En el capítulo dedicado a las empresas instaladoras y mantenedoras de instalaciones de protección contra incendios, el Reglamento establece requisitos más detallados que los que había hasta ahora. Por ejemplo, las empresas instaladoras deberán disponer de personal contratado, adecuado a su nivel de actividad. También deberán suscribir un seguro de responsabilidad civil que cubra los riegos y tendrán que disponer de un certificado de calidad del sistema de gestión de la calidad implantado, emitido por una entidad de certificación acreditada. 


Como novedad, el nuevo Reglamento recoge que, si en el curso de la ejecución de la instalación, la empresa instaladora considerase que el proyecto o documentación técnica no se ajusta a lo establecido en el Reglamento, deberá, por escrito, poner tal circunstancia en conocimiento del autor de dicho proyecto o documentación, y del titular. Asimismo, la empresa instaladora facilitará al titular o usuario de la misma, así como a la dirección facultativa, la documentación técnica e instrucciones de mantenimiento correspondientes a la instalación, necesarias para su buen uso y conservación. 


En cuanto a las empresas mantenedoras, la norma establece la obligatoriedad de entregar un informe técnico al titular, en el que se relacionen los equipos o sistemas que no ofrezcan garantía de correcto funcionamiento, presenten deficiencias, que no puedan ser corregidas durante el mantenimiento, que no cumplan con las disposiciones vigentes que les sean aplicables o no sean adecuados al riesgo de incendio del edificio, sector o área de incendio destinada a proteger. También deberán conservar, al menos durante cinco años, la documentación justificativa de las operaciones de reparación y mantenimiento que realicen y tendrán que emitir un certificado del mantenimiento periódico efectuado, en el que conste o se haga referencia a los equipos y sistemas objeto del mantenimiento. 


Asimismo, se incluye la exigencia de que, en los casos en que la inspección de las instalaciones de protección activa contra incendios no esté regulada por reglamentación específica, un organismo de control acreditado lleve a cabo inspecciones periódicas de las instalaciones de protección contra incendios cada 10 años. Aunque se exceptúan algunos casos, como los edificios destinados a uso residencial de vivienda, los de uso administrativo o docente con una superficie menor de 2.000 m2, o de uso comercial menor de 500 m2, por ejemplo, sí que se incluyen edificios comerciales y bares de más de 500 m2, así como colegios y garajes (incluyendo los de las comunidades de propietarios) de más de 500 m2. 


La disposición transitoria cuarta recoge el carácter retroactivo de este punto.
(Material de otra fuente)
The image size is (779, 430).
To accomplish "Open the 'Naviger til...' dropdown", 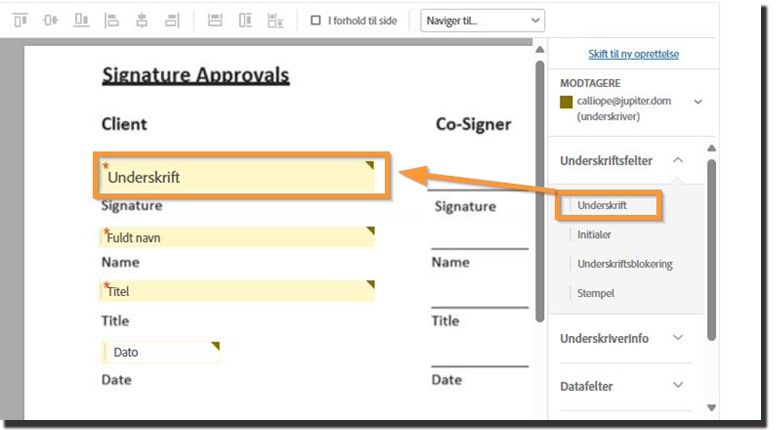I will click(483, 20).
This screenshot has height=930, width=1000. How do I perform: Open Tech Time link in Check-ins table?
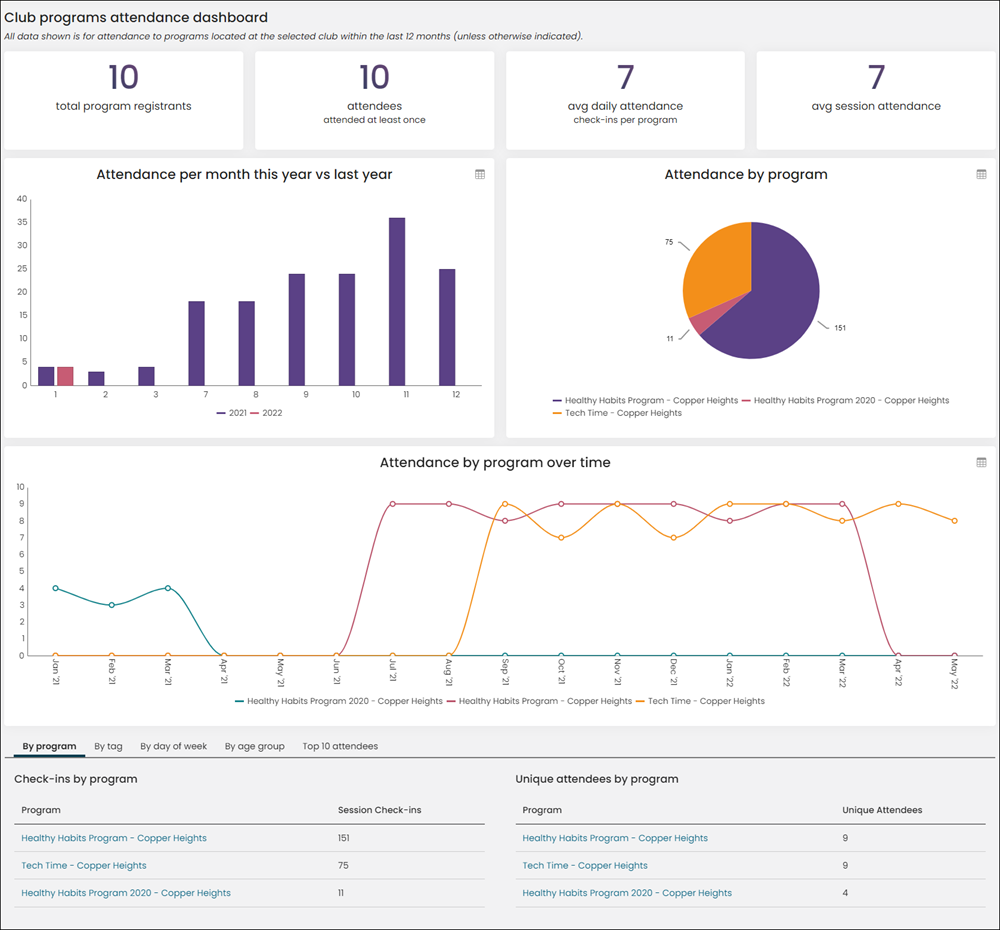coord(84,866)
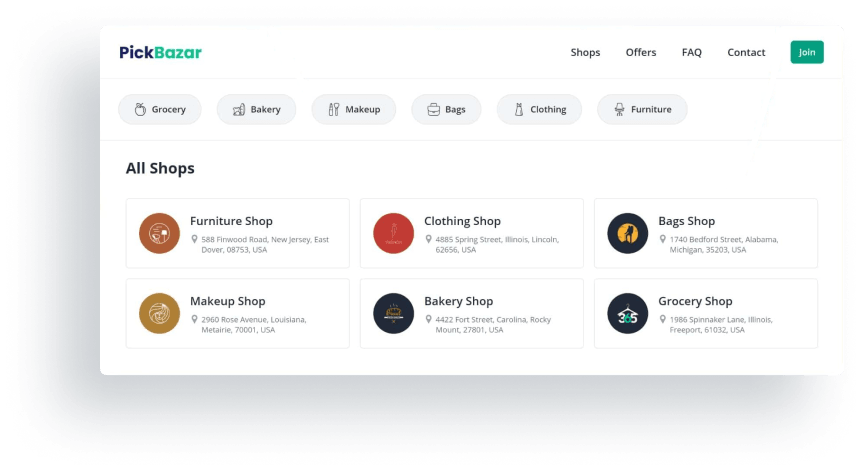Click the Grocery Shop 365 logo
Screen dimensions: 865x471
click(x=627, y=313)
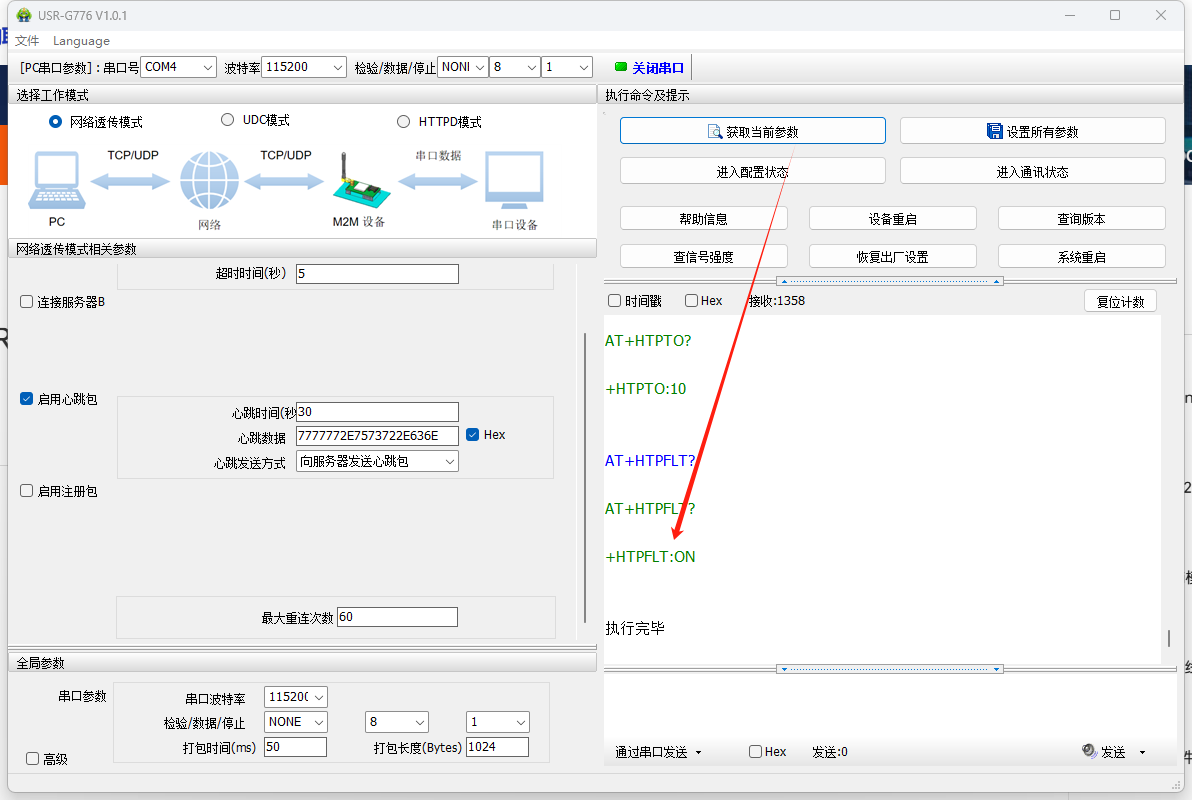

Es decir, aquellas instalaciones de protección contra incendios ya existentes y con más de diez años desde su puesta en servicio, se tendrán que someter a inspección en función del siguiente calendario:


  • Instalaciones con una antigüedad mayor o igual a 20 años: en el plazo de un año. 
  • Instalaciones con una antigüedad mayor o igual a 15 años y menor a 20 años: en el plazo de dos años. 
  • Instalaciones con una antigüedad mayor o igual a 10 años y menor a 15 años: en el plazo de tres años.